Article
作者: Gregory, Philip D ; Martin, Unja ; Ngwenyama, Njabulo ; Hollands, Andrew ; Franke-Welch, Secil ; Zhang, Joy ; Zak, Daniel E ; Timmer, John ; Fitzgerald, Michael ; Lamble, Adam ; Appelbaum, Jacob ; Tulberg, Niklas ; Eckelman, Brendan ; Tampella, Giacomo ; Evandy, Claudya ; Sanabria, Angelica ; So, Pauline Pl ; Jones, Kyle ; Leung, Wai-Hang ; Hilton, Sarah K ; Jarjour, Jordan ; Sarkar, Semanti ; Jensen, Michael C ; Bilic, Sanela ; Rawlings-Rhea, Stephanie ; Gardner, Rebecca A ; Pogson, Mark ; Xia, Dong ; Krostag, Anne-Rachel ; Lewis, Paula ; Oda, Kaori ; Price, April E ; Gustafson, Joshua A ; Astrakhan, Alexander ; Woodworth, Jim ; Leonardi, Marissa ; Crago, William ; Logan, Rachael
Chimeric antigen receptor (CAR) designs that incorporate pharmacologic control are desirable; however, designs suitable for clinical translation are needed.
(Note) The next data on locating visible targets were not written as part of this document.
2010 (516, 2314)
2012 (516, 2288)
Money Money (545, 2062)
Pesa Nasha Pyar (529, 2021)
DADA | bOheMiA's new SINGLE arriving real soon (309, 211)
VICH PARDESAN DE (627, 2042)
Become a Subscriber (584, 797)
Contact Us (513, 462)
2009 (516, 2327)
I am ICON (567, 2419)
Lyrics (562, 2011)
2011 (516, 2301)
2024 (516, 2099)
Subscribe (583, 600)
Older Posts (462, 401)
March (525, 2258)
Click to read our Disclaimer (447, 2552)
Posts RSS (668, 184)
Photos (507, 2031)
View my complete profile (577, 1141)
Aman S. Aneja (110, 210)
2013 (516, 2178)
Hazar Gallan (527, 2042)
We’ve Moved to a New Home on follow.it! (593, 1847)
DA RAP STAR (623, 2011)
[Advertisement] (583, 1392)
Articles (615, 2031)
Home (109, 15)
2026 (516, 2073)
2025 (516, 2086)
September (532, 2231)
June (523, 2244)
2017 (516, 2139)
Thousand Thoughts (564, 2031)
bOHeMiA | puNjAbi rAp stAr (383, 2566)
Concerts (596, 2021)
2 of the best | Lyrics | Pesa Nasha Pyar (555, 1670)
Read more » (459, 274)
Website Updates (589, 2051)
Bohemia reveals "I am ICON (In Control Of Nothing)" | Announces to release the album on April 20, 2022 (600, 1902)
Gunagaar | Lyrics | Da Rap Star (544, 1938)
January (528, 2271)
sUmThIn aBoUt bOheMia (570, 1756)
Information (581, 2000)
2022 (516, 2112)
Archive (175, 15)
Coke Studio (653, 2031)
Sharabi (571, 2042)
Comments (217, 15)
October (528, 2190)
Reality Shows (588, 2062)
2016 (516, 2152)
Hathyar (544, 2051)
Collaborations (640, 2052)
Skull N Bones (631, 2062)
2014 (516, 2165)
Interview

We designed a fully human, rapamycin-regulated drug product for targeting CD33+ tumors called dimerizaing agent-regulated immunoreceptor complex (DARIC33). T cell products demonstrated target-specific and rapamycin-dependent cytokine release, transcriptional responses, cytotoxicity, and in vivo antileukemic activity in the presence of as little as 1 nM rapamycin. Rapamycin withdrawal paused DARIC33-stimulated T cell effector functions, which were restored following reexposure to rapamycin, demonstrating reversible effector function control. While rapamycin-regulated DARIC33 T cells were highly sensitive to target antigen, CD34+ stem cell colony-forming capacity was not impacted. We benchmarked DARIC33 potency relative to CD19 CAR T cells to estimate a T cell dose for clinical testing. In addition, we integrated in vitro and preclinical in vivo drug concentration thresholds for off-on state transitions, as well as murine and human rapamycin pharmacokinetics, to estimate a clinically applicable rapamycin dosing schedule. A phase I DARIC33 trial has been initiated (PLAT-08, NCT05105152), with initial evidence of rapamycin-regulated T cell activation and antitumor impact. Our findings provide evidence that the DARIC platform exhibits sensitive regulation and potency needed for clinical application to other important immunotherapy targets.